▶ **JOB**:
Proceed with the text on the origins of the Monroney Sticker, picking up after its final sentence.

== TEXT SEGMENT ==

If you have ever visited a dealership, then you are likely familiar with the large paper stickers posted in the windows of new cars, describing their price, features, fuel economy, safety ratings, and more. Often called “Monroney Stickers,” these stickers have been legally required for all new cars sold since 1958 and help keep car shoppers informed. However, this requirement was not originally intended to protect the consumer––in fact, like so many auto industry regulations, it was designed to protect the dealers’ profits!

In the early days of the auto industry, the manufacturers held almost all the power and often pushed dealers in ways that cut into the dealers’ profits. By the 1930s, this had sparked an ongoing legal war between the dealers and manufacturers. Early attempts by dealers to take advantage of emergency legislation during the Great Depression were struck down as unconstitutional, while attempts to involve the Federal Trade Commission (FTC) backfired when the FTC pointed out that the manufacturers’ practices were lowering prices for consumers and instead recommended stricter regulations on the dealers.

After suffering two defeats, the dealerships backed off, but by the 1950s, the situation was bubbling over again. This time, the National Automobile Dealers Association (NADA) decided to appeal directly to Congress. The new Democrat-controlled Congress of 1954 was particularly hostile to big businesses like automobile manufacturers, making it a ripe time for the dealerships to strike. In February 1955, a Senate subcommittee of the Committee on Interstate and Foreign Commerce, headed by Senator Almer Stillwell Monroney of Oklahoma, set out to investigate the automobile industry.

A row of vehicles are shown at a car dealership.

Creating the Monroney Sticker

The investigation eventually led to a dramatic shift in the balance of power in the automobile industry, with dealerships gaining the upper hand over manufacturers. Not only were new Federal laws passed to protect the dealerships, but the push for legislation spread to the state governments as well, with the majority of states enacting even stricter laws limiting manufacturers. However, our concern is one particular piece of Federal legislation––the Monroney Sticker, or to be precise, 15 U.S. Code § 1231-1233.

Although it was sparked by the larger war between the dealerships and the manufacturers, the impetus behind the Monroney Sticker was actually to level the playing field between the dealers themselves. Some more unscrupulous dealers had invented a practice of “price packing,”––artificially inflating the list price of their new cars so that they could pretend to give the customer larger discounts and higher trade-in values. This cast the more honest dealers in a bad light, as it made the deals they were able to offer appear less appealing. In the words of Senator Monroney, “The dealer who is honest about the so-called ‘list price’ cannot compete with the one who ‘packs’ several hundred dollars extra into it so he can pretend to give you more on your trade-in.”

===
== EXTRACTED RECORDS ==

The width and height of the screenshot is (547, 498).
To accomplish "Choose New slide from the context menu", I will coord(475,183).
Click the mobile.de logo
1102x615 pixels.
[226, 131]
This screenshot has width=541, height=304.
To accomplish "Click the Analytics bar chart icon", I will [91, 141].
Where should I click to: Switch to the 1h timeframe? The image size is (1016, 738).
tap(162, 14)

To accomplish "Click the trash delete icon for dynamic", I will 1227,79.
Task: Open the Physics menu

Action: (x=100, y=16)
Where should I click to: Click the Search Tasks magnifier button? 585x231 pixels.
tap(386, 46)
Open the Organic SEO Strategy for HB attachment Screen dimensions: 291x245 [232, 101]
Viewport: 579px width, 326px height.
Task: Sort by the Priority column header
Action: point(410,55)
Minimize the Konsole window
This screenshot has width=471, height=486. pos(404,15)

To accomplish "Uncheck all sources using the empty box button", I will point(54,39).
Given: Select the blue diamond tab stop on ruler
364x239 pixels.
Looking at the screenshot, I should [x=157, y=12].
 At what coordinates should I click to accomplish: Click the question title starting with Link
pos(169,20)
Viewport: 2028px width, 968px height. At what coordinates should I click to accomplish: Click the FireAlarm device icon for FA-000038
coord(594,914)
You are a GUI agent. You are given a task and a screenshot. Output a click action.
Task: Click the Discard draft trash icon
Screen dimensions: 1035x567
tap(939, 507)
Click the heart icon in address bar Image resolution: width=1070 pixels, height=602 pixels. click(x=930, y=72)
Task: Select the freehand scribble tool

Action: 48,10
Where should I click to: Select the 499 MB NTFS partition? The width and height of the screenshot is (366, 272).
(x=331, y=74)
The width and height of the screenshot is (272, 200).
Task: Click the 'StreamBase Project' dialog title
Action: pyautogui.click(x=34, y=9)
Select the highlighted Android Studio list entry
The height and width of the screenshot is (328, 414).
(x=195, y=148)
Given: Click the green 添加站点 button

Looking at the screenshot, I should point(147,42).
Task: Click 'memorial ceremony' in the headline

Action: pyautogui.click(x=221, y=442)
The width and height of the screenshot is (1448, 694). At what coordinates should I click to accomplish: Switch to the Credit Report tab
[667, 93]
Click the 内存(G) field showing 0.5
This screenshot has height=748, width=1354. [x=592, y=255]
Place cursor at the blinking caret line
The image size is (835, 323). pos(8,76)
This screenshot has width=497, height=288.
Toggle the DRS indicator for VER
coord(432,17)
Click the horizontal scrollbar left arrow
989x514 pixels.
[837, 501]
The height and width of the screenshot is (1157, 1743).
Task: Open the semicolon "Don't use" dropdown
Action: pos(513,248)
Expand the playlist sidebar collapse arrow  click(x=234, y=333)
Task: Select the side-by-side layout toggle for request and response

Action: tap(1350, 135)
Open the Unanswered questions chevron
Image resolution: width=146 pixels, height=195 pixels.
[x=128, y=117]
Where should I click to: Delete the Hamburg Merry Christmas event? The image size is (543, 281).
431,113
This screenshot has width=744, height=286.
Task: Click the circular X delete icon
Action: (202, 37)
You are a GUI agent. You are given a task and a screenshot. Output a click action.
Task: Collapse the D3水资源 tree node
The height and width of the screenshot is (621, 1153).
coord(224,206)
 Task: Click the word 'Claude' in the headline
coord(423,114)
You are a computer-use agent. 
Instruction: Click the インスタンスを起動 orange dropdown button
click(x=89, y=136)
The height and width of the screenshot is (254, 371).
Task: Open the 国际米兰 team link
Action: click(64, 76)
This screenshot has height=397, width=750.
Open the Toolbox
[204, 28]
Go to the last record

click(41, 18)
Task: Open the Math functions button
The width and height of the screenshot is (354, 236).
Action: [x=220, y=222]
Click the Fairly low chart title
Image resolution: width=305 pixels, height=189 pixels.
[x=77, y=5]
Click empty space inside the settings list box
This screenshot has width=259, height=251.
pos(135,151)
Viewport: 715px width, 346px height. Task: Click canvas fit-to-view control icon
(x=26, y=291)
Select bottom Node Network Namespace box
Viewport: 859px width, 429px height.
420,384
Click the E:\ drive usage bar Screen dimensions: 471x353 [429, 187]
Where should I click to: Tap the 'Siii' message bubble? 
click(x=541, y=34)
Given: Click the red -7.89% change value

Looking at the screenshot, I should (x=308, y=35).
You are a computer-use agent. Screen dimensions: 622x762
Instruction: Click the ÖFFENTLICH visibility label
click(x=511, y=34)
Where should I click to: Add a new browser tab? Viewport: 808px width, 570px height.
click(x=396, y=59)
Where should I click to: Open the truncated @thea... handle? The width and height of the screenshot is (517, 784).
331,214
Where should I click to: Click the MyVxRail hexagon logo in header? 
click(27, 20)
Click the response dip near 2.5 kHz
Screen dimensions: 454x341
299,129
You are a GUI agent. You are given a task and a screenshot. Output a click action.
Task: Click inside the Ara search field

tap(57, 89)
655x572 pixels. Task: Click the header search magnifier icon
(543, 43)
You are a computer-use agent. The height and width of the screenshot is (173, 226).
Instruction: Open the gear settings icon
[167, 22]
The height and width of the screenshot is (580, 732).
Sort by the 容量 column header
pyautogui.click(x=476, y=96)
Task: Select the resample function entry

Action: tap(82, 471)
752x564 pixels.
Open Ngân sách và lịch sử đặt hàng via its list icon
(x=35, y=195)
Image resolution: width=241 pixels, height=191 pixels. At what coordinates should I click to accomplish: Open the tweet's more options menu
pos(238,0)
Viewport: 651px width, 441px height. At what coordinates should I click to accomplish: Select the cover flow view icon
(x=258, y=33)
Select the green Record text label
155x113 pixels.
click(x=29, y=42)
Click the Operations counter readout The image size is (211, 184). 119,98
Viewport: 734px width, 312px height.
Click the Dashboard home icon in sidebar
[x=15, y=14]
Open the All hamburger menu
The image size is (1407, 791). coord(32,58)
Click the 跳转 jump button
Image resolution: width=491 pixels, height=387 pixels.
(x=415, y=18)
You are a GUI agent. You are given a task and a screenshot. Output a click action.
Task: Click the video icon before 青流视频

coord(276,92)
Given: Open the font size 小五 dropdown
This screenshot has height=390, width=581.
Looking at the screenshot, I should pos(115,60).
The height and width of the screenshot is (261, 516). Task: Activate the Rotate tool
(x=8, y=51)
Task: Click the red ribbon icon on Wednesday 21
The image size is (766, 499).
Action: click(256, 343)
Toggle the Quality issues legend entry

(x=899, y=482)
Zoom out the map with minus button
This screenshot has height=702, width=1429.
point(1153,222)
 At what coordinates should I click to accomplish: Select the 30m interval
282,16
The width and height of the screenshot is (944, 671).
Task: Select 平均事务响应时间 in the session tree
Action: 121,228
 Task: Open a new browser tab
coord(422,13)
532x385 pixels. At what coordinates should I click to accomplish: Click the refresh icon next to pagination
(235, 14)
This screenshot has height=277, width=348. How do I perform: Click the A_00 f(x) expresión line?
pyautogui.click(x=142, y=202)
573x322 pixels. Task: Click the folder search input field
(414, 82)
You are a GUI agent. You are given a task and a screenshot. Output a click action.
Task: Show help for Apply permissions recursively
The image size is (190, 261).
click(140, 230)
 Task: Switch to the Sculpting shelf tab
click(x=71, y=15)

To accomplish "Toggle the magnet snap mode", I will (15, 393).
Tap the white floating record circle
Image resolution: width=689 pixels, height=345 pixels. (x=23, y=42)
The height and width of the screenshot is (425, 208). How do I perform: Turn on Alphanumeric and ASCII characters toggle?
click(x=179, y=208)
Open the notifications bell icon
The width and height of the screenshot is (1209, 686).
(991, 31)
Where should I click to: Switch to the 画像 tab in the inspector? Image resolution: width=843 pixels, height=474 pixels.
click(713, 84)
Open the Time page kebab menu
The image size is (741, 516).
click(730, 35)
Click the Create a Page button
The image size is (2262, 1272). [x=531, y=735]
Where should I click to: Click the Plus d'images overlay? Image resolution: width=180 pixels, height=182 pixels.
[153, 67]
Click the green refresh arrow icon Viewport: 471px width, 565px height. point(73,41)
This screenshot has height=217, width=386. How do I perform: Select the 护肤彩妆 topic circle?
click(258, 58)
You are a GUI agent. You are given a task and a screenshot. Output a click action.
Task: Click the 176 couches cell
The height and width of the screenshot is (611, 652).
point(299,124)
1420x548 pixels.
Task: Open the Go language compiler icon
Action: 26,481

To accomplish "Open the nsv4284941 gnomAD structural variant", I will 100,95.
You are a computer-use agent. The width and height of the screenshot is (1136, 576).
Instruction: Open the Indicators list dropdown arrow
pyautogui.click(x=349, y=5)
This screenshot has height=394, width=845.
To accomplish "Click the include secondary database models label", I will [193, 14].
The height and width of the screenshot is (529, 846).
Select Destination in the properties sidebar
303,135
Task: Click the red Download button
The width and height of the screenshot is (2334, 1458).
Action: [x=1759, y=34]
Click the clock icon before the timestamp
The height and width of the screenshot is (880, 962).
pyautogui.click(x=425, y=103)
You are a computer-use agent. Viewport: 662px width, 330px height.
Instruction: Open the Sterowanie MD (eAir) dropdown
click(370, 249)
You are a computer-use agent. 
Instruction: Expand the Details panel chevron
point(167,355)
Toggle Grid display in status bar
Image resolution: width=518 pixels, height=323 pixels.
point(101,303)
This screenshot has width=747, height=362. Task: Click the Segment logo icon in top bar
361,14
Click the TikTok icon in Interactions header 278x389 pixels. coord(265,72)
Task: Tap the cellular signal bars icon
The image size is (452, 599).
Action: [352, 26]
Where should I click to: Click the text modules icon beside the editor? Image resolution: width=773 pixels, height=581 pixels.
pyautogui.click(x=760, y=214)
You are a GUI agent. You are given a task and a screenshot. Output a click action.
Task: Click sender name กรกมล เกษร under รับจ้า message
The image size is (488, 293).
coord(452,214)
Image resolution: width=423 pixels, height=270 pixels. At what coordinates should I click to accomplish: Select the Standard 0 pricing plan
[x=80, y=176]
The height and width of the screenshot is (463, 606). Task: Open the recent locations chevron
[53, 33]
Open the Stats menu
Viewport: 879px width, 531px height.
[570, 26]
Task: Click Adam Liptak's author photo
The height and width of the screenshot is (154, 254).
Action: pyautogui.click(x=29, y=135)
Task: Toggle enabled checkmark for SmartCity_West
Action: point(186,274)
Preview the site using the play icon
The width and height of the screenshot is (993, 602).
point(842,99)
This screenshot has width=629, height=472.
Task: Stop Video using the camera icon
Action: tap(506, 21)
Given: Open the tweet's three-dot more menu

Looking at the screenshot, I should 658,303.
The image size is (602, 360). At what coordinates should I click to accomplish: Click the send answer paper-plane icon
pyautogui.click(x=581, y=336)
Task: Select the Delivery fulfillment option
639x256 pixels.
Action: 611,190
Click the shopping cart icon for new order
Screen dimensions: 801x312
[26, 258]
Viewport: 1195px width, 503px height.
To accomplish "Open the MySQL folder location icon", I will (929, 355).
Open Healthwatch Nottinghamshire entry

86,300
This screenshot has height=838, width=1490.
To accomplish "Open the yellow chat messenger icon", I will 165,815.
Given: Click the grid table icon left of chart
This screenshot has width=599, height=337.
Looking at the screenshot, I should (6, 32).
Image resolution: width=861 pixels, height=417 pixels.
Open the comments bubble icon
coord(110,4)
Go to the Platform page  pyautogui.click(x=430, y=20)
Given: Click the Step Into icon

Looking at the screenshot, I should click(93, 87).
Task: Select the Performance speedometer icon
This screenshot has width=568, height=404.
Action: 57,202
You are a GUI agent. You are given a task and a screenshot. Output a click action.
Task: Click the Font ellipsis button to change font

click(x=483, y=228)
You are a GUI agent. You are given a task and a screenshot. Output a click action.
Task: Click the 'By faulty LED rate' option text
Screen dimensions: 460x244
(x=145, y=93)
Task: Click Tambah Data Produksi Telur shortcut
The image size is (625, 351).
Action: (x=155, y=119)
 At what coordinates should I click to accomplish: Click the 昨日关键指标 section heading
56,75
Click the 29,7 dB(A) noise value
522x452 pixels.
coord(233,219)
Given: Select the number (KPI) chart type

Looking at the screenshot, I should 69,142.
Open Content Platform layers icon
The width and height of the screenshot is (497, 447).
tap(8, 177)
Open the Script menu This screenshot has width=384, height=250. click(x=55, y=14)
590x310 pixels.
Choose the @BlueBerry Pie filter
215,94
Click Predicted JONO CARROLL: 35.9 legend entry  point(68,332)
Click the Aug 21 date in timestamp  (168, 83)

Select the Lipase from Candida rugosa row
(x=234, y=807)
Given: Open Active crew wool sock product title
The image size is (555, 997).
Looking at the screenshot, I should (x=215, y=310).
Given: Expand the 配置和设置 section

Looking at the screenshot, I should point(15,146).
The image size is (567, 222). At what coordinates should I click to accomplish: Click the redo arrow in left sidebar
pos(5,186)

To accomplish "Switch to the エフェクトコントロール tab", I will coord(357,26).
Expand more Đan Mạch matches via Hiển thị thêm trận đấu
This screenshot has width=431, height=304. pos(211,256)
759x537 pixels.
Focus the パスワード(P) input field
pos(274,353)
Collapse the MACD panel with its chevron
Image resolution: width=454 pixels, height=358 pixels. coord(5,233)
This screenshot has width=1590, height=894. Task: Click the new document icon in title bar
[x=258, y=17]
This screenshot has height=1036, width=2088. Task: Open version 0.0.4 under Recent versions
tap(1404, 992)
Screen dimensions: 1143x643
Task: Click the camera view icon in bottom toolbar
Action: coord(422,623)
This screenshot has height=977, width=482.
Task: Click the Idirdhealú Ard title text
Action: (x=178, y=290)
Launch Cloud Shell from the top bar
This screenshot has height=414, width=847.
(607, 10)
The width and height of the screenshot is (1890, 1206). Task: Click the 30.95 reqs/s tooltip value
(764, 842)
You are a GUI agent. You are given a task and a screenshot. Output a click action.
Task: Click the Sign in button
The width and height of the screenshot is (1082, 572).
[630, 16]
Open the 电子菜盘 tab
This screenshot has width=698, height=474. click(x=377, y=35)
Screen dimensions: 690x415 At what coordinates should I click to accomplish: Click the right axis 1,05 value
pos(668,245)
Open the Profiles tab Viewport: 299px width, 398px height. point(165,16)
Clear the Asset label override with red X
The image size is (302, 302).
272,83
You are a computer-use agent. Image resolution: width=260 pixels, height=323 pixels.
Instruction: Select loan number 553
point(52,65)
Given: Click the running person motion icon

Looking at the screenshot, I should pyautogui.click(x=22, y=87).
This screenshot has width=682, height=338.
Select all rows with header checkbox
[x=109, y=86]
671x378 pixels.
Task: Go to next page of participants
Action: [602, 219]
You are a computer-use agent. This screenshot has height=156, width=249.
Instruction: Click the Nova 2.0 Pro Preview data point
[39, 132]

===

▶ **RESULT OF THE EXERCISE**:
The proposed solution was to require car dealerships to prominently display a sticker in the window of new cars that listed the manufacturer’s recommended sales price (MSRP) of the base vehicle, all the options that it was equipped with, and how much the manufacturer charged to have the vehicle delivered to the dealership. This was intended to undercut dealerships that were listing falsified MSRPs for their vehicles and give the car-buyer a starting point for negotiations. This bill, officially entitled the Automobile Information Disclosure Act of 1958, was endorsed by the NADA and became federal law. Because of Senator Monroney’s public support for the measure, the sticker soon came to bear his name.

Changing With the Times

The first Monroney Stickers had little resemblance to the information-packed stickers that modern car shoppers are familiar with. They only covered the price and features of the vehicle, and it took quite a while before Congress began adding more requirements to the sticker. The first amendment came in 1979 when the inclusion of EPA fuel economy numbers was mandated. Fuel economy figures themselves have been subjected to more than a few revisions over the years, but while the math behind the numbers and the legal requirements for how they are displayed have changed, fuel economy has been an important part of the Monroney Sticker ever since.

The second major change to the sticker was introduced in 2007 when Congress mandated that labeling include the results of the National Highway Traffic Safety Administration’s (NHTSA) New Car Assessment Program (NCAP) safety tests. However, it should be noted that the NCAP rating does not yet take into account any driver-assist systems or active safety technologies when formulating its overall safety rating––so be sure to read the full list of features on the Monroney Sticker to know what sort of safety features are included.

With these additions, the purpose of the Monroney Sticker has changed considerably since it was first introduced. Rather than protecting dealerships from unfair competition, the sticker now informs consumers of a vehicle’s environmental impact and safety ratings. This shift has made it more of a consumer protection tool. However, the sheer amount of information now available to car buyers on the internet means that the Monroney Sticker has largely been rendered obsolete by technology. Still, we expect this familiar part of car shopping to remain with us for years to come and to continue to evolve to focus on the needs of car shoppers in the future.

How to Read a Monroney Sticker

The exact format of the Monroney Sticker is determined by the manufacturer, although it must follow certain guidelines and include all of the mandated information. There are four main sections to any sticker:

  • Vehicle Identification
  • Vehicle Features and Pricing
  • Vehicle Safety Ratings
  • Vehicle Fuel Economy
  • Dealership Information

The section on vehicle identification is the shortest and most straightforward. It includes the make, model, trim, and model year of the vehicle, as well as its specific Vehicle Identification Number (VIN). All Monroney Stickers are unique to a specific vehicle, and you can double-check that it is the correct sticker by comparing the listed VIN to the actual VIN displayed in the lower corner of the windshield. This section will also include the vehicle’s final assembly point––the factory where all of the parts officially became a car.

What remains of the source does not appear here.